• WORK INSTRUCTION: Drop every picture, then repeat the records exactly.

--- RECORDS FOR THIS TASK Enclosed Below ---

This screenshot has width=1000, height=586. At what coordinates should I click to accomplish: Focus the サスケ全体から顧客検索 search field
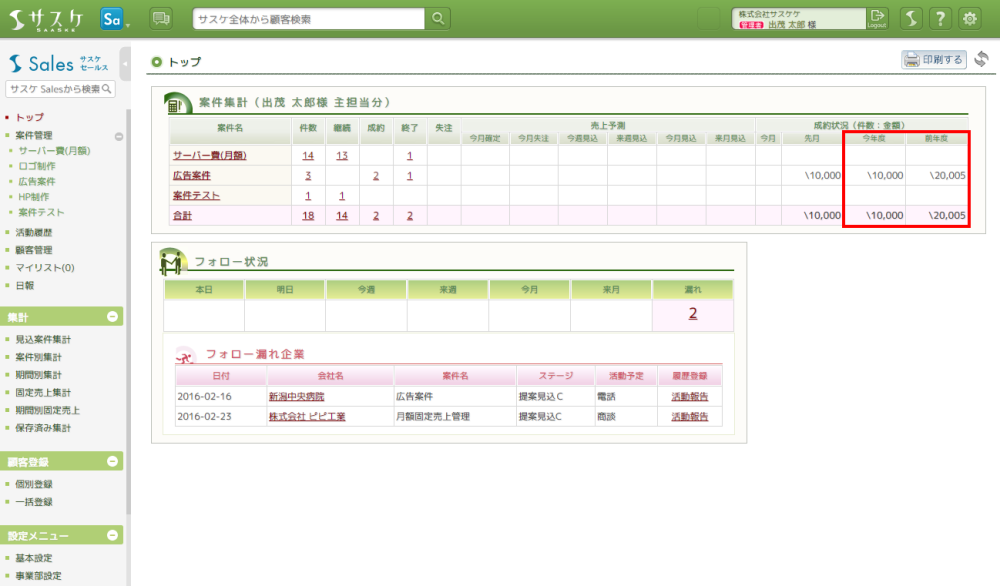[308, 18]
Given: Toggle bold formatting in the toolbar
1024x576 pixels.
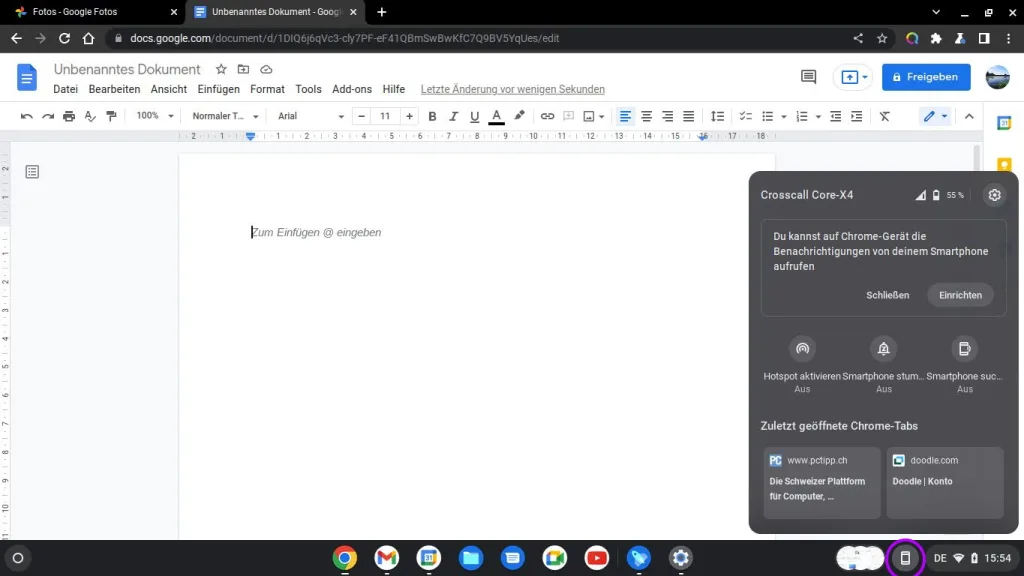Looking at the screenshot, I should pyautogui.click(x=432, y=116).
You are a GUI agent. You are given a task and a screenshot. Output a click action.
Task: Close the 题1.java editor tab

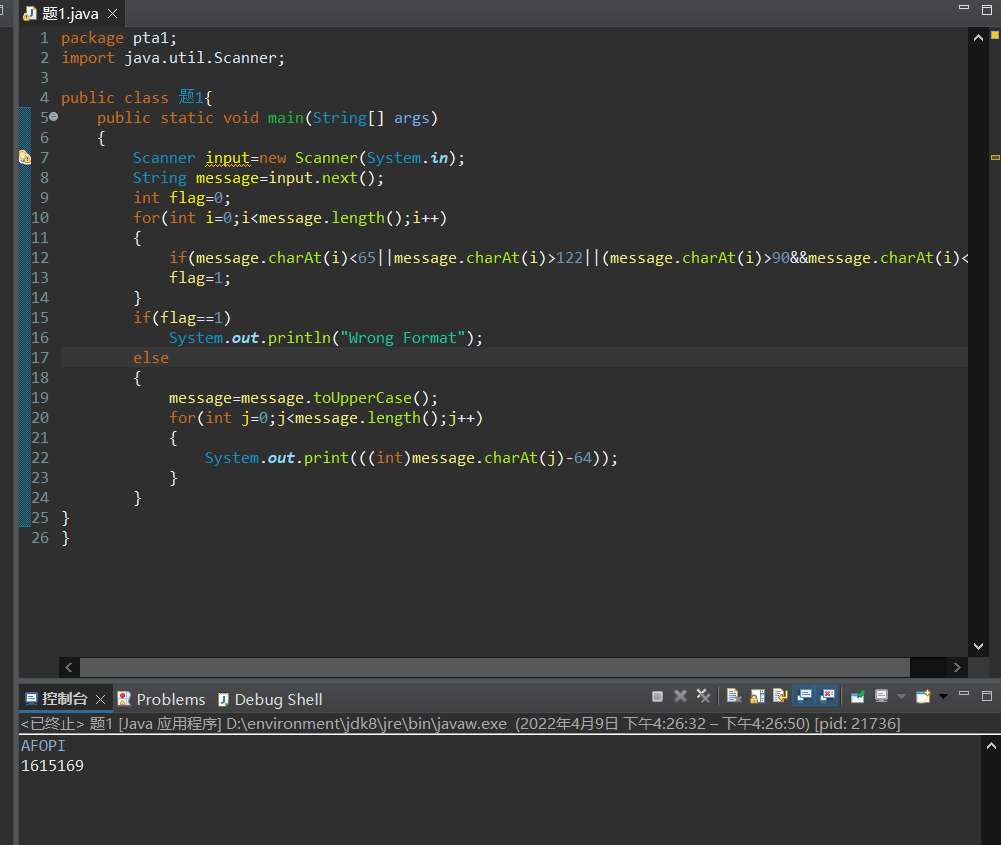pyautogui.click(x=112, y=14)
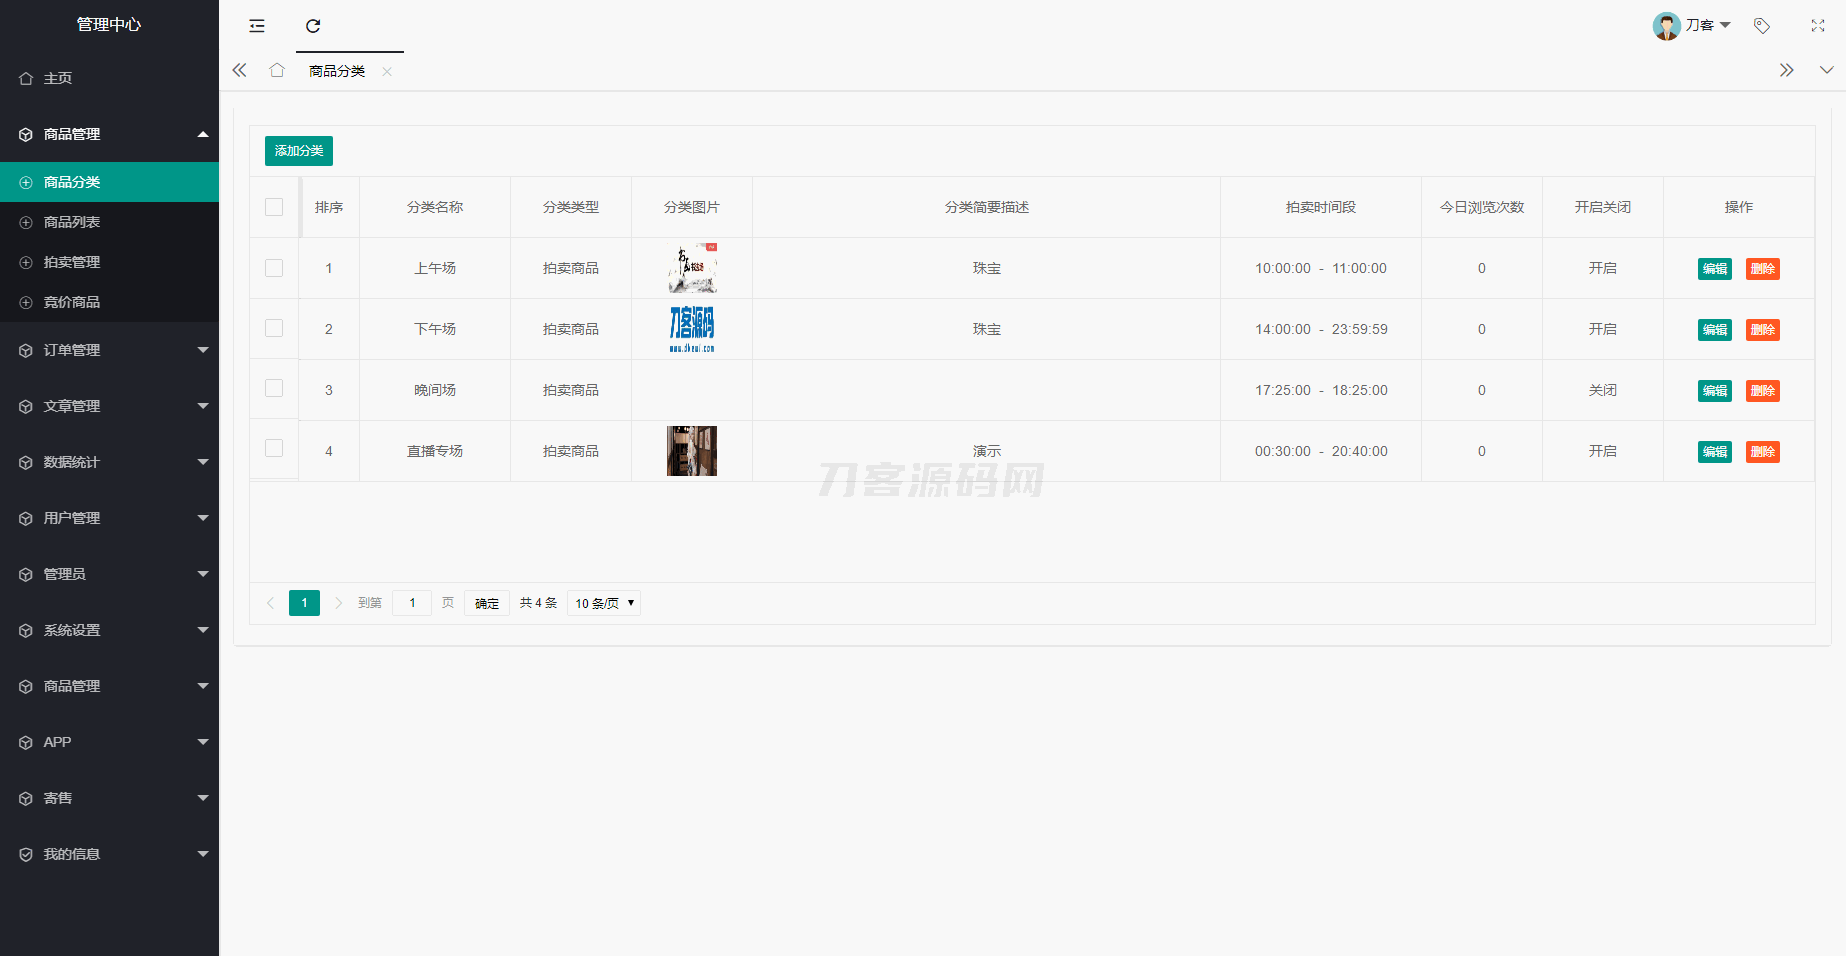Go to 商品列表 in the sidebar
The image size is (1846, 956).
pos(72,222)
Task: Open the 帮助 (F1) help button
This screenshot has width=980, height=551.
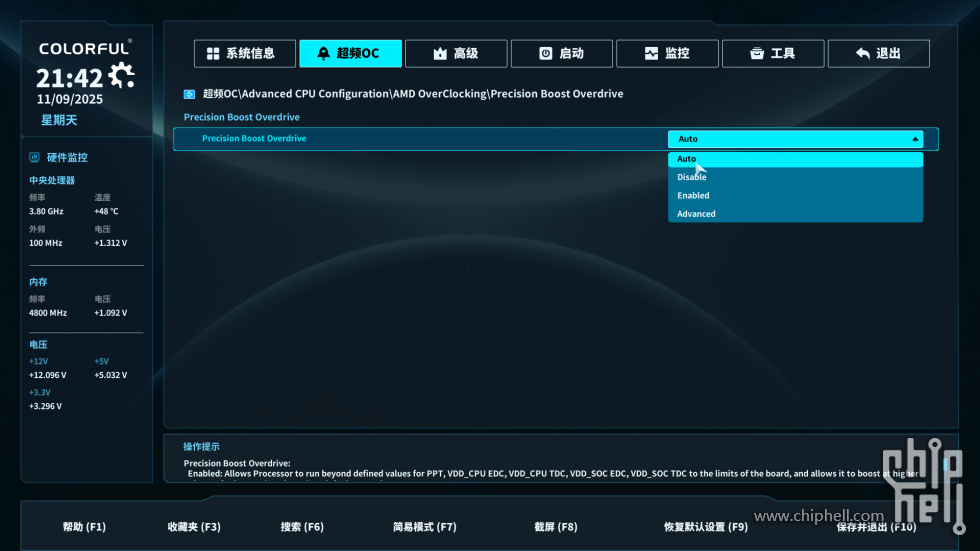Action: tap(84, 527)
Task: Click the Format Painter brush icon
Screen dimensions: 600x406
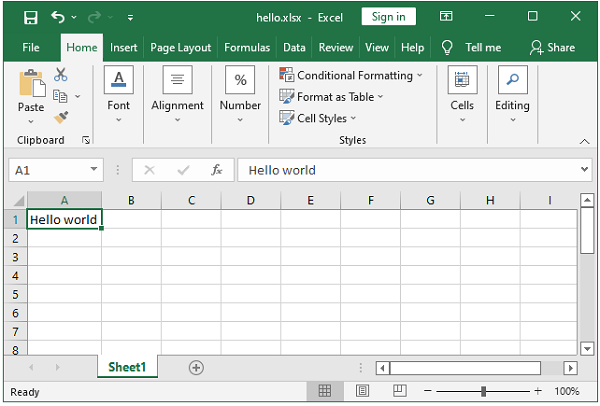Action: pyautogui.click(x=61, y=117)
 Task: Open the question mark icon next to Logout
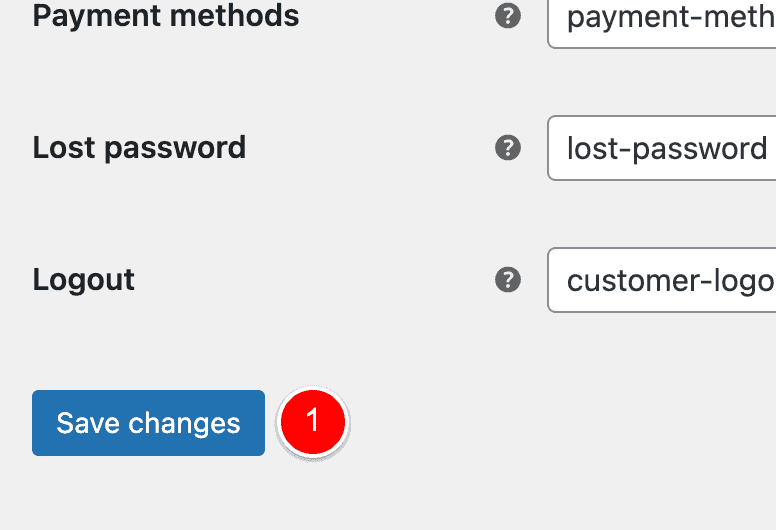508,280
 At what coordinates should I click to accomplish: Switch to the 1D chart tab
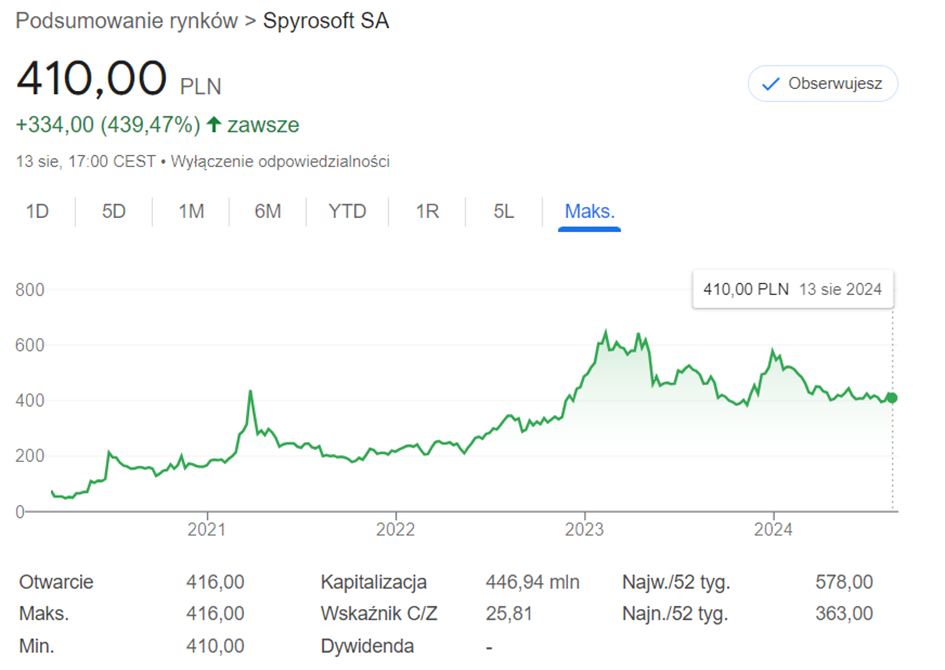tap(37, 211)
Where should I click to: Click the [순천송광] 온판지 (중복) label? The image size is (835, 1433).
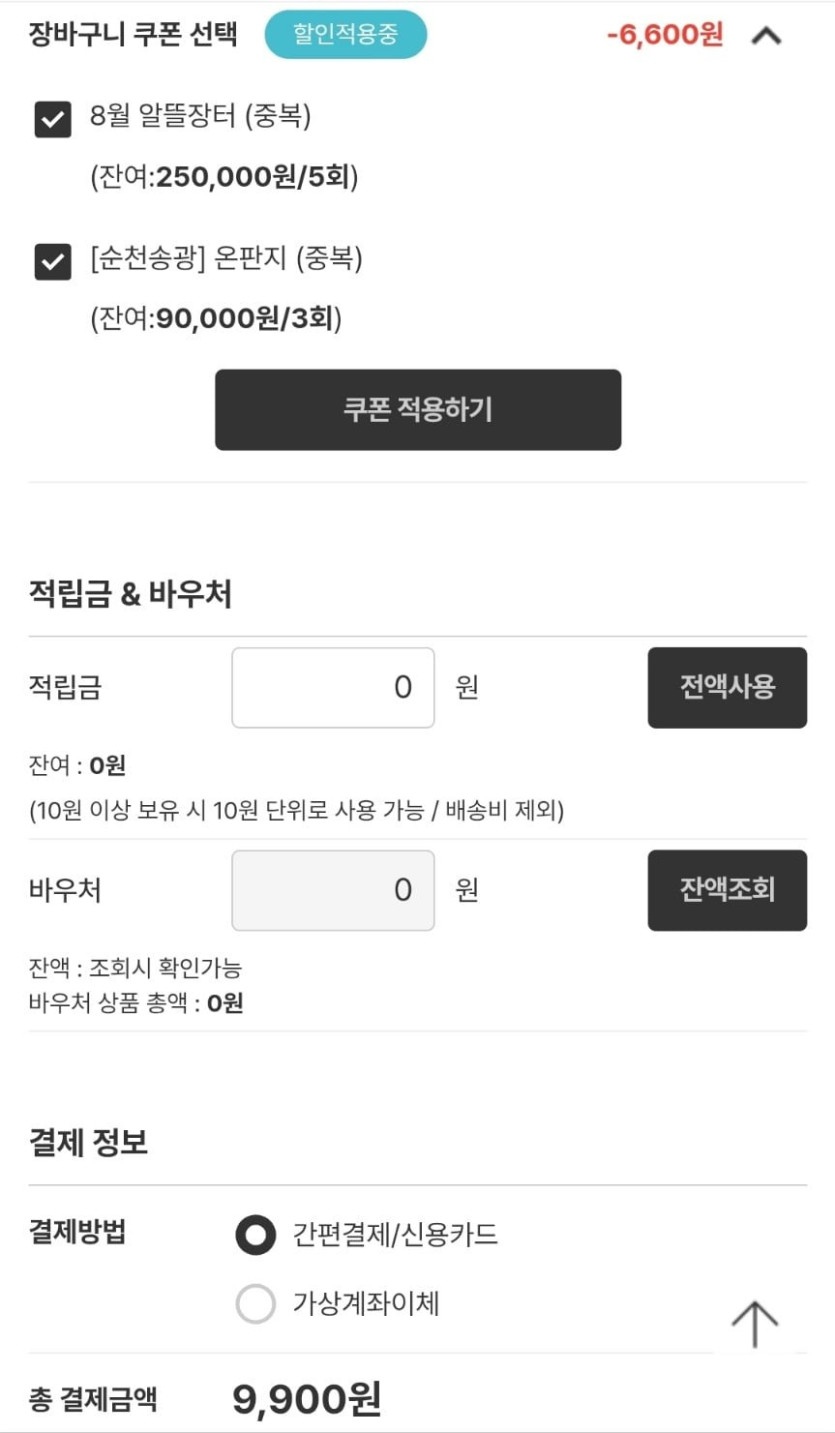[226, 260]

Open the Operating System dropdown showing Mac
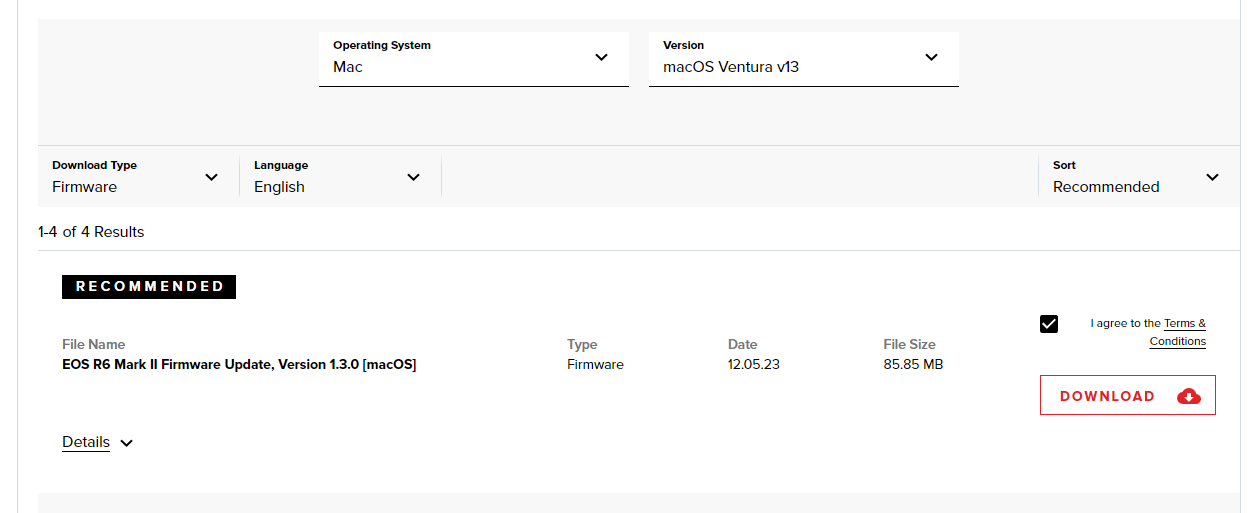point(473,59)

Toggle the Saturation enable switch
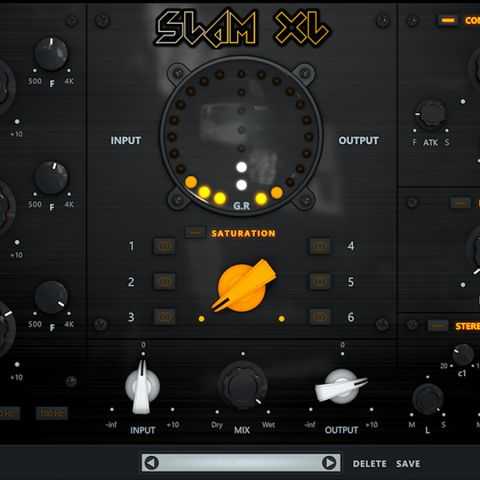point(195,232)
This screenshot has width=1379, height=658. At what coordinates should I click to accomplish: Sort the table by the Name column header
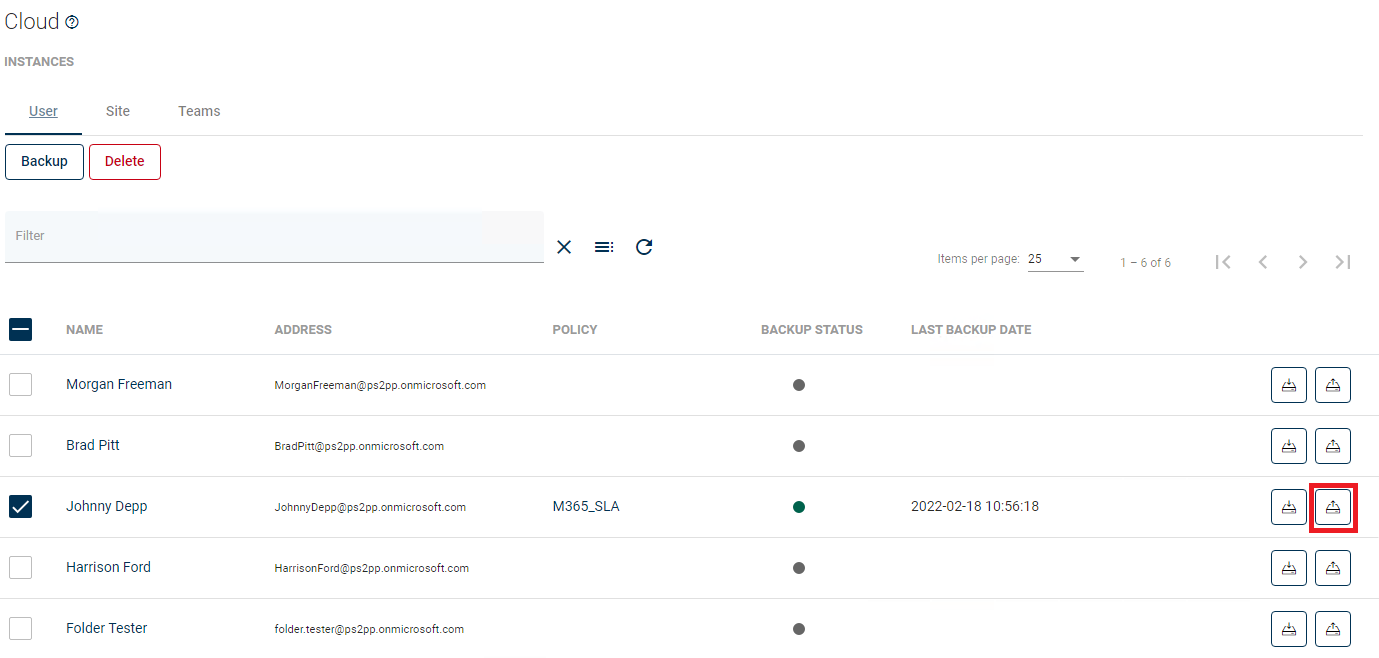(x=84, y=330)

--- End of Enclosed RECORDS FOR THIS TASK ---

• EXERCISE ANSWER:
This screenshot has width=1000, height=586. At what coordinates should I click to accomplish: Focus the サスケ全体から顧客検索 search field
[308, 18]
Given: Toggle bold formatting in the toolbar
1024x576 pixels.
Looking at the screenshot, I should pyautogui.click(x=432, y=116).
You are a GUI agent. You are given a task and a screenshot. Output a click action.
Task: Close the 题1.java editor tab

pyautogui.click(x=112, y=14)
Go to 商品列表 in the sidebar
The image size is (1846, 956).
pos(72,222)
Task: Open the 帮助 (F1) help button
This screenshot has width=980, height=551.
Action: tap(84, 527)
Task: Click the Format Painter brush icon
Screen dimensions: 600x406
Action: pyautogui.click(x=61, y=117)
 Task: Open the question mark icon next to Logout
508,280
 At what coordinates should I click to accomplish: Switch to the 1D chart tab
tap(37, 211)
Where should I click to: Click the [순천송광] 온판지 (중복) label? The image size is (835, 1433).
[226, 260]

Open the Operating System dropdown showing Mac
point(473,59)

Toggle the Saturation enable switch
point(195,232)
This screenshot has width=1379, height=658. At what coordinates should I click to accomplish: Sort the table by the Name column header
(x=84, y=330)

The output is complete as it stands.